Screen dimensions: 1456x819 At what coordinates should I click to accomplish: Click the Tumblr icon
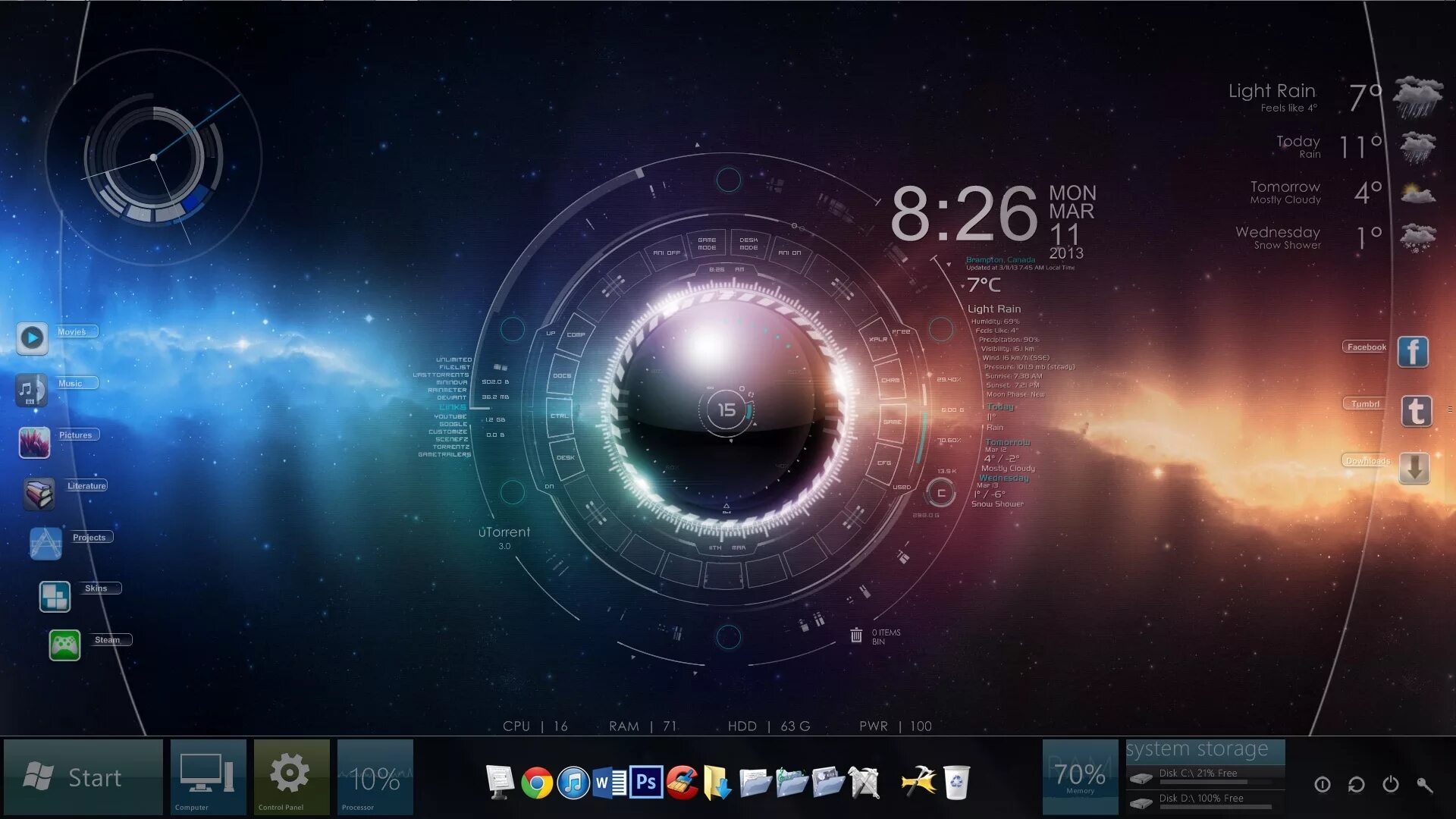[1415, 411]
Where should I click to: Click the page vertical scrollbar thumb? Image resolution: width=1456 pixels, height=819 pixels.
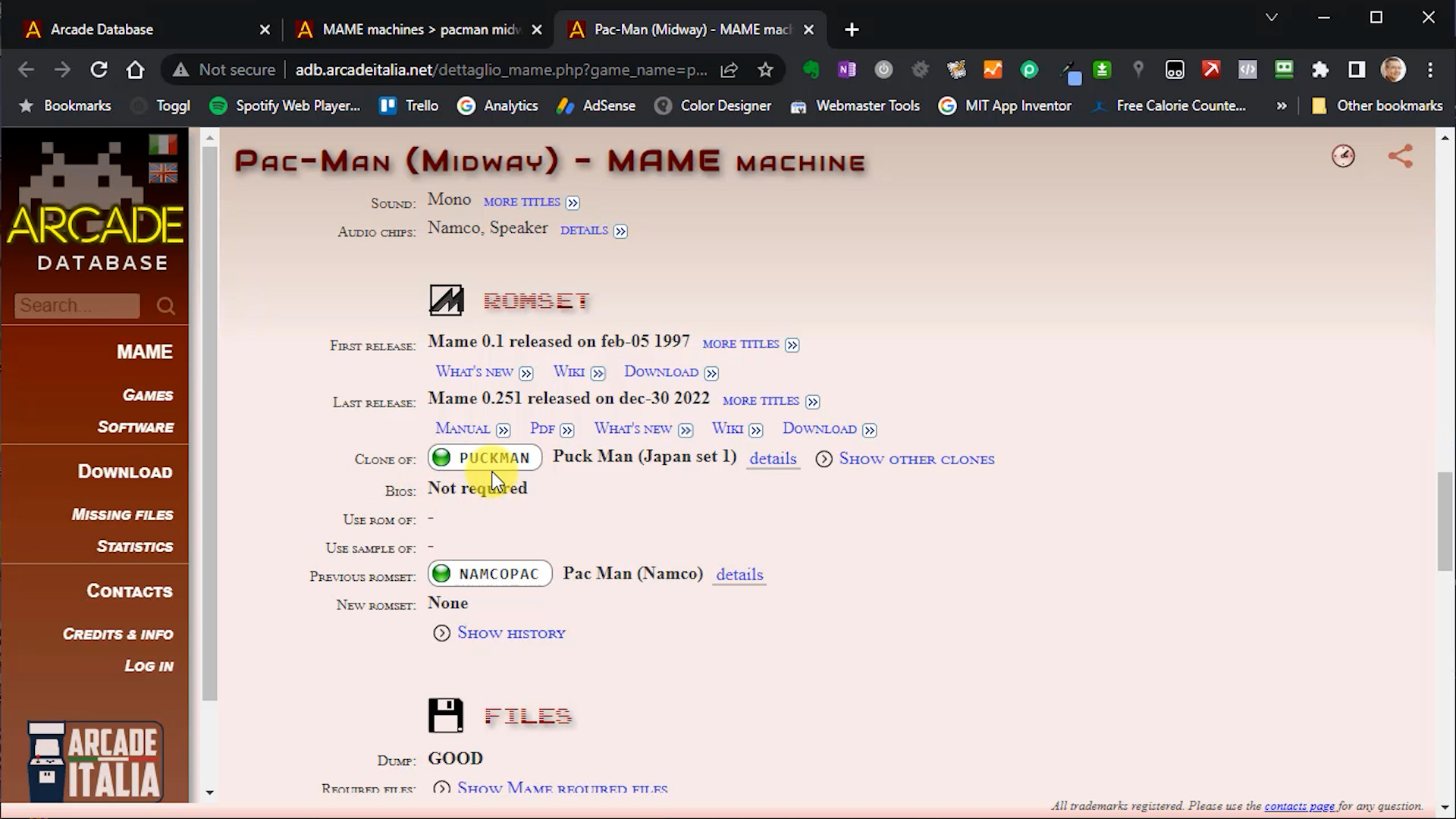(x=1445, y=522)
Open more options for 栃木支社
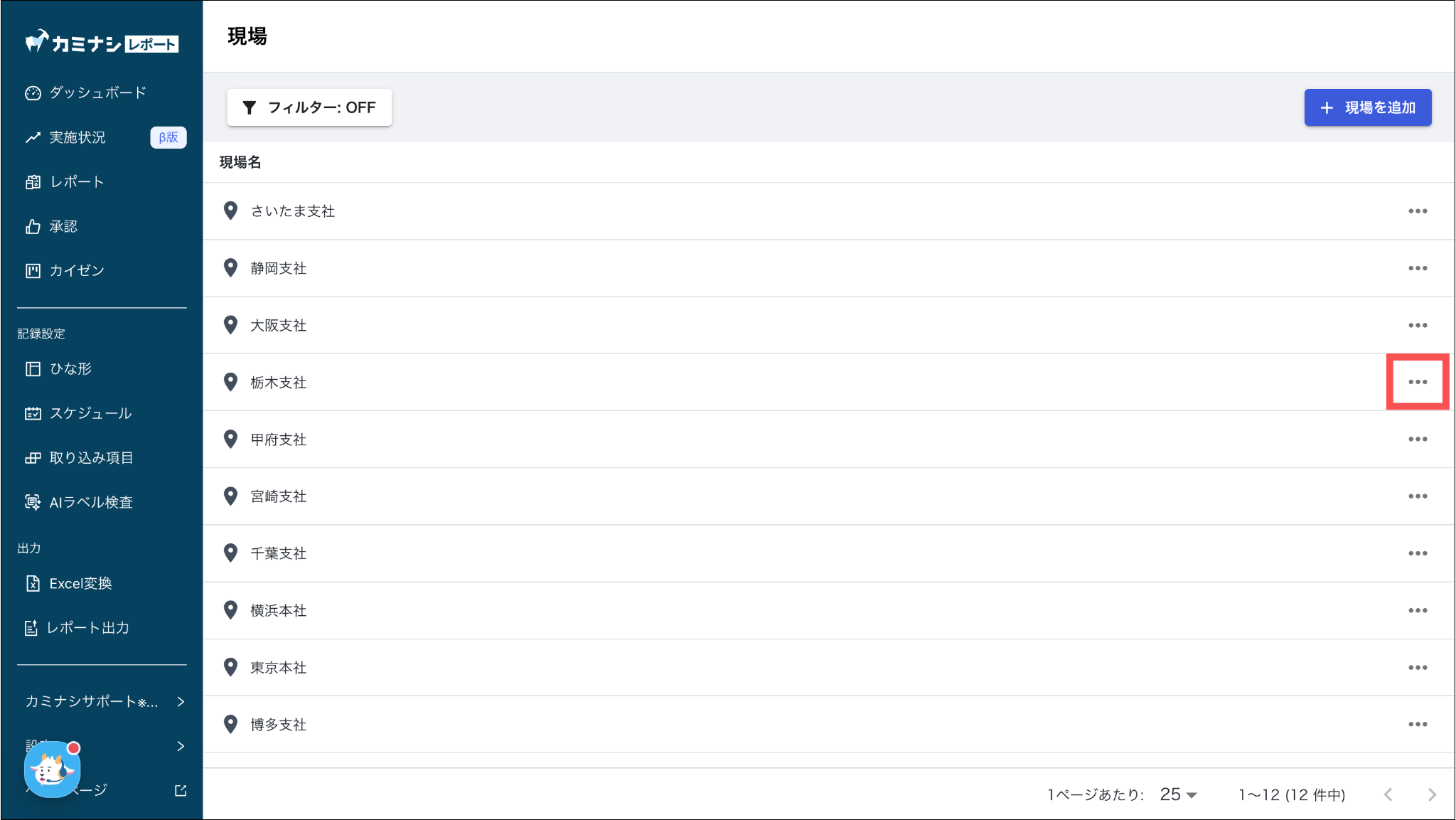Viewport: 1456px width, 820px height. [x=1418, y=382]
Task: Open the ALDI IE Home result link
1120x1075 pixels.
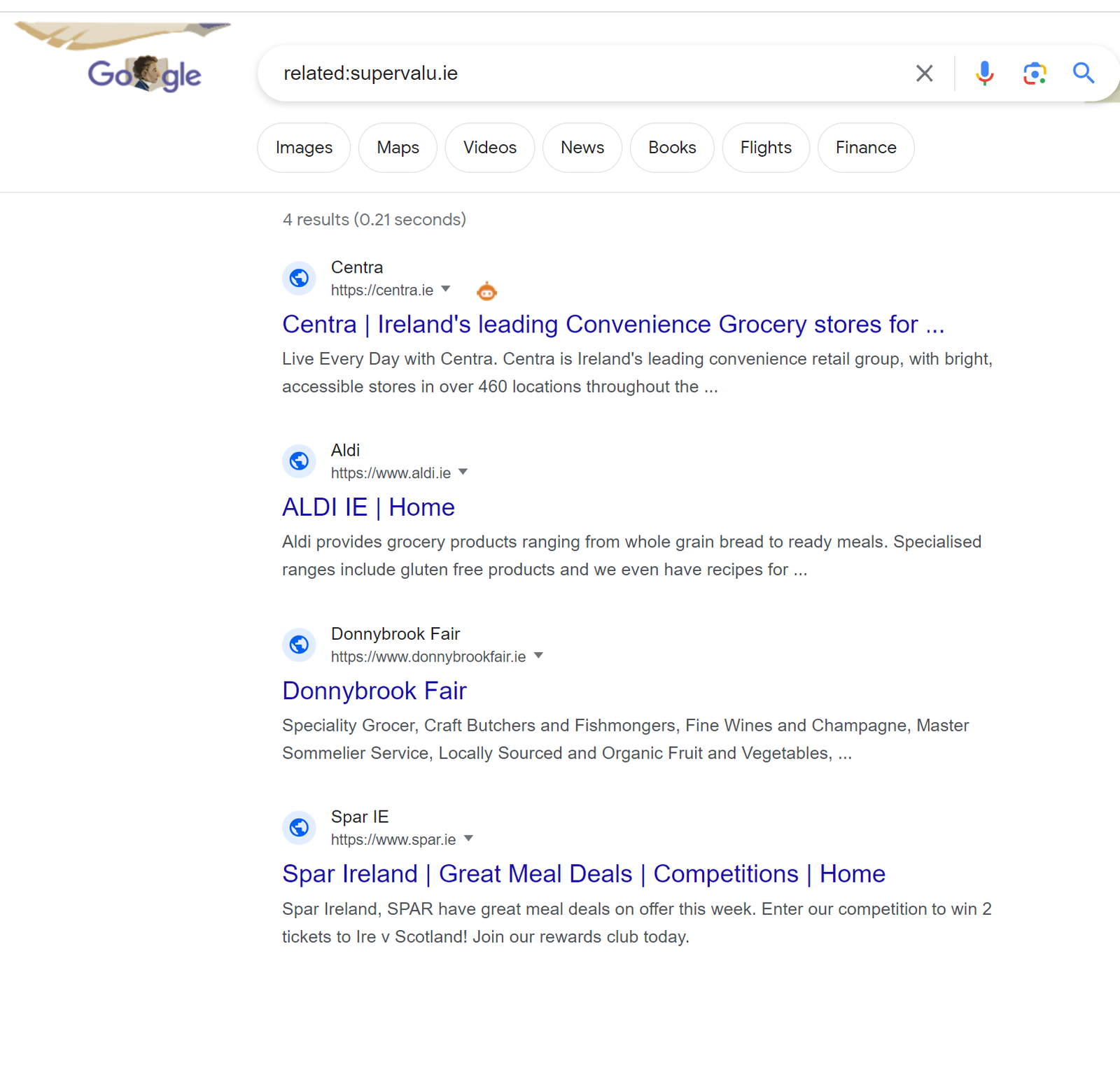Action: (368, 507)
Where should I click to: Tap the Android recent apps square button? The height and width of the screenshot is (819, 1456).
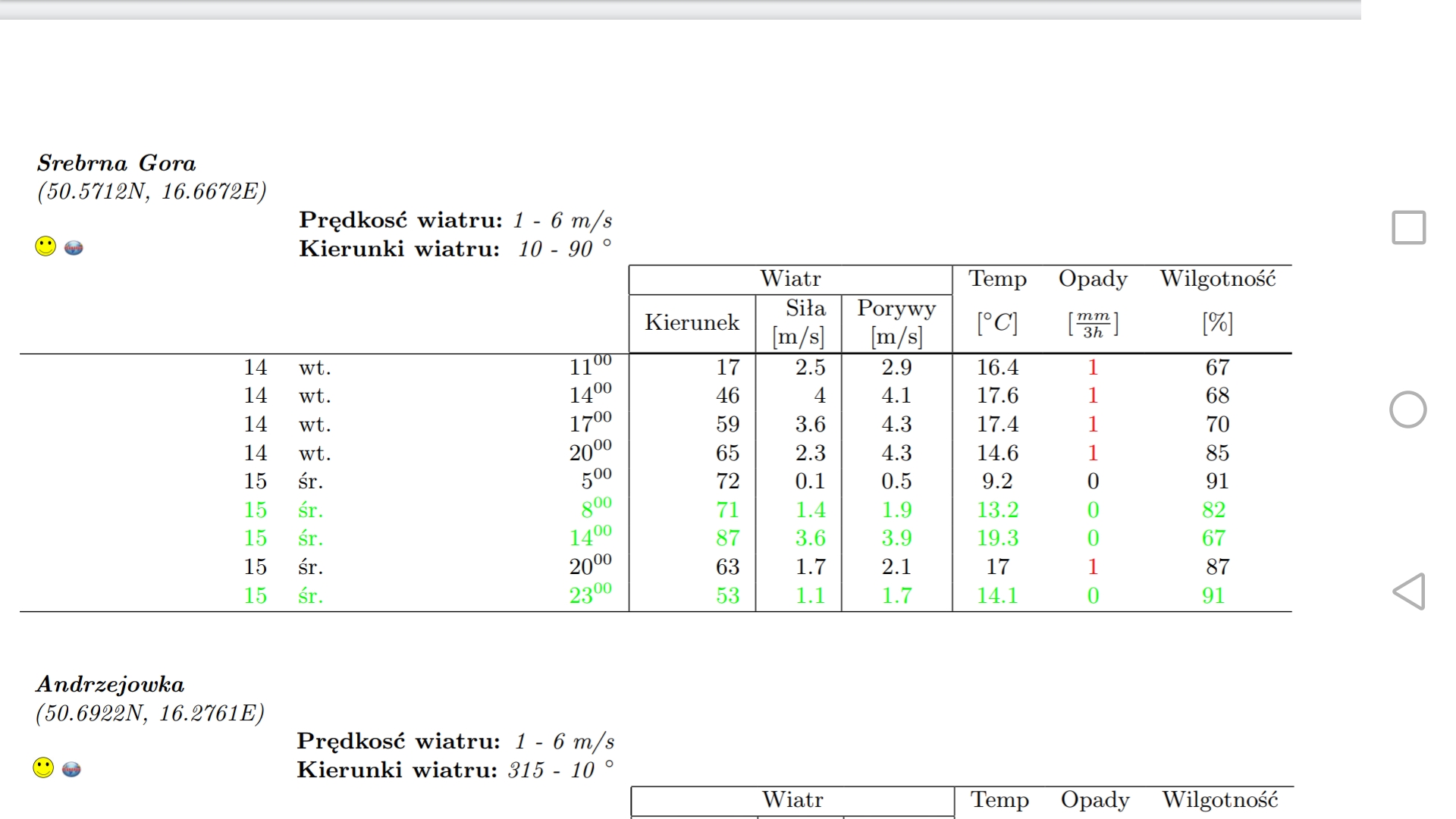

◇ ◇ ◇ ◇ ◇

→ **What to do**
Would you reproduce each line of the material exactly, omitting the images?

→ **Exercise answer**
Screen dimensions: 1456x819 At what coordinates should I click to accomplish: Click the Tumblr icon
[1415, 411]
Where should I click to: Click the page vertical scrollbar thumb? Image resolution: width=1456 pixels, height=819 pixels.
(x=1445, y=522)
Open more options for 栃木支社
Viewport: 1456px width, 820px height. [x=1418, y=382]
Task: Open the ALDI IE Home result link
1120x1075 pixels.
Action: (368, 507)
Where should I click to: Tap the Android recent apps square button? The height and width of the screenshot is (819, 1456).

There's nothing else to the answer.